■ What the exercise asks
Format the items below, starting at the line containing "Click the highlighted 04.03.2022" and ending at the line containing "This screenshot has height=638, width=892.", as a JSON array of strings with one string per line and blank lines omitted. Include only those lines.

::: Excerpted records :::

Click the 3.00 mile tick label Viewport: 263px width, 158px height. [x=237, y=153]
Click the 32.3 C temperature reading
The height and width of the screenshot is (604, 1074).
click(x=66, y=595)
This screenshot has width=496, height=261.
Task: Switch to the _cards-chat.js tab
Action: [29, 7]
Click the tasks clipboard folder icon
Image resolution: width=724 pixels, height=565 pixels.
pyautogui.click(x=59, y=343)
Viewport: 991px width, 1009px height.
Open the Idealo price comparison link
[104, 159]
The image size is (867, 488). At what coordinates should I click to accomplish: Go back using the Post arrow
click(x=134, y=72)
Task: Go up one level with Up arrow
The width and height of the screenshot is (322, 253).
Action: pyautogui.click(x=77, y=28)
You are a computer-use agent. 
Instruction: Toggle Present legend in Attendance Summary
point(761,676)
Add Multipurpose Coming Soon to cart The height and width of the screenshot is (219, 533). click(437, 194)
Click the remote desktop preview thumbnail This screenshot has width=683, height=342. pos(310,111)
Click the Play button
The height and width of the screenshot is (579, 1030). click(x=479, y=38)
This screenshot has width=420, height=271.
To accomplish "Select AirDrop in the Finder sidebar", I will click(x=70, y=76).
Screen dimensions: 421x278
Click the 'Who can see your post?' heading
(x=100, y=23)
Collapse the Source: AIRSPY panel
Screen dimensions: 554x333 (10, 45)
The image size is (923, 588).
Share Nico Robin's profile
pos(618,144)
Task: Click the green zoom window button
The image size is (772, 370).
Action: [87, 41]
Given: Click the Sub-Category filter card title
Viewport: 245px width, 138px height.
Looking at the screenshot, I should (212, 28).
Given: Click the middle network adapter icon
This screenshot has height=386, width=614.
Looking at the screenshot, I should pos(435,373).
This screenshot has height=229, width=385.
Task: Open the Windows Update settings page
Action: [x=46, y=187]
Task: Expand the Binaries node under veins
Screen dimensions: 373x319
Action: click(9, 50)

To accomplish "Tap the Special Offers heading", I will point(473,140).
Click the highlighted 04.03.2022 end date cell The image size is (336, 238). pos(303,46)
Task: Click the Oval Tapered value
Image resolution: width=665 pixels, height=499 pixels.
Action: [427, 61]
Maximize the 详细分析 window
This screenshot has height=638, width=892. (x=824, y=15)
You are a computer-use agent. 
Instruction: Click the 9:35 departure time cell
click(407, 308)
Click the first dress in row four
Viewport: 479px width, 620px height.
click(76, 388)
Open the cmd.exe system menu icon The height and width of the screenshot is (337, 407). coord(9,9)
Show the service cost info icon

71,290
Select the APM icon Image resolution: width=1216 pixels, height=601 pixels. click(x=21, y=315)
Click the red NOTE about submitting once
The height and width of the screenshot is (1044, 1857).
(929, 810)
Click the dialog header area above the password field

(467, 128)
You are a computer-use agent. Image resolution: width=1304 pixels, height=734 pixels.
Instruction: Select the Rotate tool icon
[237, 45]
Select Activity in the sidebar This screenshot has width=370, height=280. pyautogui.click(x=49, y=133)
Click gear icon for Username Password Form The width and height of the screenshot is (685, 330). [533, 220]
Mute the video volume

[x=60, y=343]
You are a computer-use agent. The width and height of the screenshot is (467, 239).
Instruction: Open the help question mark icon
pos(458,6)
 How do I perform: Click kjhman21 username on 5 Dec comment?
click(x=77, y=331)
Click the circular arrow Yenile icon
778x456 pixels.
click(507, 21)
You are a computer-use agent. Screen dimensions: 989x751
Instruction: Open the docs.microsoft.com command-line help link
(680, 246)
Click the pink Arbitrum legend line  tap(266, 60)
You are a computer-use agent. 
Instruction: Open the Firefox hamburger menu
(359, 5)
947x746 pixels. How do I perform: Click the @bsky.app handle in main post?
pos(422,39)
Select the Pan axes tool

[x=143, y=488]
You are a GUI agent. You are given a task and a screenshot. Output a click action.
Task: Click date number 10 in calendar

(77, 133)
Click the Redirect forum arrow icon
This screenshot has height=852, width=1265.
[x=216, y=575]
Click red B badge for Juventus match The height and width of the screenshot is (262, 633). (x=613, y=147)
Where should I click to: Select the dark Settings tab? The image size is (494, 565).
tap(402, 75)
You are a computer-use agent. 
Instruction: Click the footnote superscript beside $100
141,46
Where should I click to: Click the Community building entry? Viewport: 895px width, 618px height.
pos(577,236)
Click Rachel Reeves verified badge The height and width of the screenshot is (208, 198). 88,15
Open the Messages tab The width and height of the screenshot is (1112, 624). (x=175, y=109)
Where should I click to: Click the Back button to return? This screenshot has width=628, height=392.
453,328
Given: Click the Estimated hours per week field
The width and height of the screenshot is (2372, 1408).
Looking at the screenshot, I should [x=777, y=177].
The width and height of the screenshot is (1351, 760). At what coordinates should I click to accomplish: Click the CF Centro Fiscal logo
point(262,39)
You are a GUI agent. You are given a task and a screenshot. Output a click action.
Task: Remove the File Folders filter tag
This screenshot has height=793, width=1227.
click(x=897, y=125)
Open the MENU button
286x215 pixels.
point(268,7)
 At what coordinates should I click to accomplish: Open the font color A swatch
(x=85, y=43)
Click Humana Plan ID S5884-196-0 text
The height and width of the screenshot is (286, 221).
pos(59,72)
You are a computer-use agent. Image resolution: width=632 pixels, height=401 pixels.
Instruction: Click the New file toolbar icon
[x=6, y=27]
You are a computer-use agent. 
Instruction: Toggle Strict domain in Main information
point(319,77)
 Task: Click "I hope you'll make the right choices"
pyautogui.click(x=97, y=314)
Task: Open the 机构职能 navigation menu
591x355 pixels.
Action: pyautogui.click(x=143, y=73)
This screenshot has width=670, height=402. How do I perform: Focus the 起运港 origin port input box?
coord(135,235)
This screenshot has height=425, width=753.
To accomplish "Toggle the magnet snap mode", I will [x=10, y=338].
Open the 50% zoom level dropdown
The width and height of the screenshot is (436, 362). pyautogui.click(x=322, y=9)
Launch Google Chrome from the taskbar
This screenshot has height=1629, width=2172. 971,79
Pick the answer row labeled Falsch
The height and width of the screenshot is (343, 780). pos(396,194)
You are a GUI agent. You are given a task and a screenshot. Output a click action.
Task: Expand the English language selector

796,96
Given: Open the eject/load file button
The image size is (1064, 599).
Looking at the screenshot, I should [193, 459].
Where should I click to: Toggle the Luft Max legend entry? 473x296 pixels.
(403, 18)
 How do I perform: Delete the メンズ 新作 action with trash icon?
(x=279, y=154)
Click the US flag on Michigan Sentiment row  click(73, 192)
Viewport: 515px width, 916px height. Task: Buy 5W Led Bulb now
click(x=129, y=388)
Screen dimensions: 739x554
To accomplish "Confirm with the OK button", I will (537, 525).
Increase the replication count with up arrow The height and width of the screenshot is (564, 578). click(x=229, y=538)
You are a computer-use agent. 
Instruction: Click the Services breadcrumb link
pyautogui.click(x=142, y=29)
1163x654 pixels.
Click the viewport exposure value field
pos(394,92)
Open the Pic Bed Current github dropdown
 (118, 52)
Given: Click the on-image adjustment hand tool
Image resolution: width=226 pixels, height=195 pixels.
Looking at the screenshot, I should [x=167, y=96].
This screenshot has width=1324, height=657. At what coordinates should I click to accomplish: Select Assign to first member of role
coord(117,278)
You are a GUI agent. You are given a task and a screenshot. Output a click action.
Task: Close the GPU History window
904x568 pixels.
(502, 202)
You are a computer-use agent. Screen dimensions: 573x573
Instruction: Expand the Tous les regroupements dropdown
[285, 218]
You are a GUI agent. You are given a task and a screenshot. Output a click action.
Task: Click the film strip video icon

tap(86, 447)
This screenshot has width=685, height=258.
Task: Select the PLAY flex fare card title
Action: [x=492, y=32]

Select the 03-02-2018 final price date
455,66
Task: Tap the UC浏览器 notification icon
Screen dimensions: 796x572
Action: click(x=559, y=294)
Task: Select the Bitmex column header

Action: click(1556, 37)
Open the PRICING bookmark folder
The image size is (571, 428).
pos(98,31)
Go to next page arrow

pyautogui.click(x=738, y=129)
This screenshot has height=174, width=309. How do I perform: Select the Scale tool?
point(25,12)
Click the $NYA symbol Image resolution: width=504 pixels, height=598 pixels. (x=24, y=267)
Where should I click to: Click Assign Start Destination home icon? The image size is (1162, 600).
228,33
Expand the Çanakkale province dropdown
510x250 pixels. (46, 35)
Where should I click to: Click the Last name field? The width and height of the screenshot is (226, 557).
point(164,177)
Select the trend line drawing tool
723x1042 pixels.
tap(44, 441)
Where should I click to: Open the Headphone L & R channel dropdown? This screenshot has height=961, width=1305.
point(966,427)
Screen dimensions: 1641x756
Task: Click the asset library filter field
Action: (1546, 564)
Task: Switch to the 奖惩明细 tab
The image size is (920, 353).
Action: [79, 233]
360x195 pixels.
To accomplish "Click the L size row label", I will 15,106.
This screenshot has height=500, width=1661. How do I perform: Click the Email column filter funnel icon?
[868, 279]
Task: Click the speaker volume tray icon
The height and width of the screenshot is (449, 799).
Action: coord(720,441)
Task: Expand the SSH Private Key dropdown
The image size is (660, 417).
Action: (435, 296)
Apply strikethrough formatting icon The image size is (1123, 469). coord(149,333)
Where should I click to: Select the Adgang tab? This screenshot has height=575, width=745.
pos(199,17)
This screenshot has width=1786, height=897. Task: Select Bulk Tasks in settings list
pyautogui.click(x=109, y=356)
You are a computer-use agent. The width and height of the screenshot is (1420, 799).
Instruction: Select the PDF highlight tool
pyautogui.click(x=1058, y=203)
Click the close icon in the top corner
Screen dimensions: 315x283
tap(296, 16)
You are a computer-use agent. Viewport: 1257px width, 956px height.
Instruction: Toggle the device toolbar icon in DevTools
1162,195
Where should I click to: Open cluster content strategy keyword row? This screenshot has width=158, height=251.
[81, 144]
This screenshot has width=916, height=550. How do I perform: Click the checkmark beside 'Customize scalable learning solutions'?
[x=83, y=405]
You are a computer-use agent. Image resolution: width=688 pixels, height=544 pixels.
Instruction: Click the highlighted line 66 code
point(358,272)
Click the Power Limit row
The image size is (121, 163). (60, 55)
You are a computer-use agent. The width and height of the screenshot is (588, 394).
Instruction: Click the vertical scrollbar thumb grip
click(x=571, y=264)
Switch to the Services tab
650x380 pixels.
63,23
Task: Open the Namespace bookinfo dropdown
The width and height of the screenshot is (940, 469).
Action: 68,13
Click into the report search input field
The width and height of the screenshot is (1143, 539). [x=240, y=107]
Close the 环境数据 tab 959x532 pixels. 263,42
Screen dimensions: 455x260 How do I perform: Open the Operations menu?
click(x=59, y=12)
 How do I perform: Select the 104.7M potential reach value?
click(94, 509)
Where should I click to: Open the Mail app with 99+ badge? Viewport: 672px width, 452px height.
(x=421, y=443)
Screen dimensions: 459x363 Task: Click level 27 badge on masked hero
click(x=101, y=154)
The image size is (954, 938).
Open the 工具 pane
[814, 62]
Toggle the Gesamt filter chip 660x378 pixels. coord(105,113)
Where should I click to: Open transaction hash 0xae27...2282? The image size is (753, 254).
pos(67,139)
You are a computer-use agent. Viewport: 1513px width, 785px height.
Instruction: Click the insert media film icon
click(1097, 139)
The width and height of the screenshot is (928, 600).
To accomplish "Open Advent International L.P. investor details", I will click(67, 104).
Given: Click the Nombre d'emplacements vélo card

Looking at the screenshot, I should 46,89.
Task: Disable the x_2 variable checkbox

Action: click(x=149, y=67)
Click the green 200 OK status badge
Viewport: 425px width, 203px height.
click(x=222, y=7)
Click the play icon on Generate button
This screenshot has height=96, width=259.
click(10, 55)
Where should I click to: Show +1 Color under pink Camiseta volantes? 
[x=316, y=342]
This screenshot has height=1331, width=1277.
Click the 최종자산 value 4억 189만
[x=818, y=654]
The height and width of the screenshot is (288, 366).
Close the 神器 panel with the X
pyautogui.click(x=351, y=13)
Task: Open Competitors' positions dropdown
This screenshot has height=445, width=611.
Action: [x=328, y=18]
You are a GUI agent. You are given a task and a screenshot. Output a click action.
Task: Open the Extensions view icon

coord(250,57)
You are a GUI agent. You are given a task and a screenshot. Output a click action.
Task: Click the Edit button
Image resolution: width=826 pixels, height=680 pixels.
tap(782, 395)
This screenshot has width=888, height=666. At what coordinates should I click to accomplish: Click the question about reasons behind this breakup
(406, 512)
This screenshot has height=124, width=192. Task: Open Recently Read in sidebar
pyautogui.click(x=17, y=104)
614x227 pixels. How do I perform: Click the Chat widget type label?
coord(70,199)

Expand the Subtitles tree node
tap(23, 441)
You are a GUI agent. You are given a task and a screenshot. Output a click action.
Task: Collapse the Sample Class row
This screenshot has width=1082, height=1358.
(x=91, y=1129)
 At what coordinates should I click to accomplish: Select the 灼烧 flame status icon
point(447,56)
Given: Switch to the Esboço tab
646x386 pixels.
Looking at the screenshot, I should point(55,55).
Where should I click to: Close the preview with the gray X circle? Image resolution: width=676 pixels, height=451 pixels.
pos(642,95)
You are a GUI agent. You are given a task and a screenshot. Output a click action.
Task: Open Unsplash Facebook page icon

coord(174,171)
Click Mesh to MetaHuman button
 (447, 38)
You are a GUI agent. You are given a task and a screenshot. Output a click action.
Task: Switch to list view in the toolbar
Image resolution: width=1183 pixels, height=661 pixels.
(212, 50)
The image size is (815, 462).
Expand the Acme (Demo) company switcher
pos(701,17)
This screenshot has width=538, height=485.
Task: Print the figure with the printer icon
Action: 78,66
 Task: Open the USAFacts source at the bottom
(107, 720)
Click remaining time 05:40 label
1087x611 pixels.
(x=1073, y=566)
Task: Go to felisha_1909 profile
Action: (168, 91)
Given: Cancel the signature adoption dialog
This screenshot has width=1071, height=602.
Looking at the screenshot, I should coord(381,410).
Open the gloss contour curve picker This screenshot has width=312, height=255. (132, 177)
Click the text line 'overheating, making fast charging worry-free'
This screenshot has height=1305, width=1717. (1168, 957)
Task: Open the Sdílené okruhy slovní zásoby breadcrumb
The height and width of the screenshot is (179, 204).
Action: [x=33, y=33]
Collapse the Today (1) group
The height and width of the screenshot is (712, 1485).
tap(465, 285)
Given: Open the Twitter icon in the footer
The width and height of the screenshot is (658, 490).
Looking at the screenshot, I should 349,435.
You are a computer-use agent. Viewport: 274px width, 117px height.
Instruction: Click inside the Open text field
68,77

:::

■ Answer to the exercise
[
  "Click the highlighted 04.03.2022 end date cell The image size is (336, 238). pos(303,46)",
  "Task: Click the Oval Tapered value",
  "Image resolution: width=665 pixels, height=499 pixels.",
  "Action: [427, 61]",
  "Maximize the 详细分析 window",
  "This screenshot has height=638, width=892. (x=824, y=15)"
]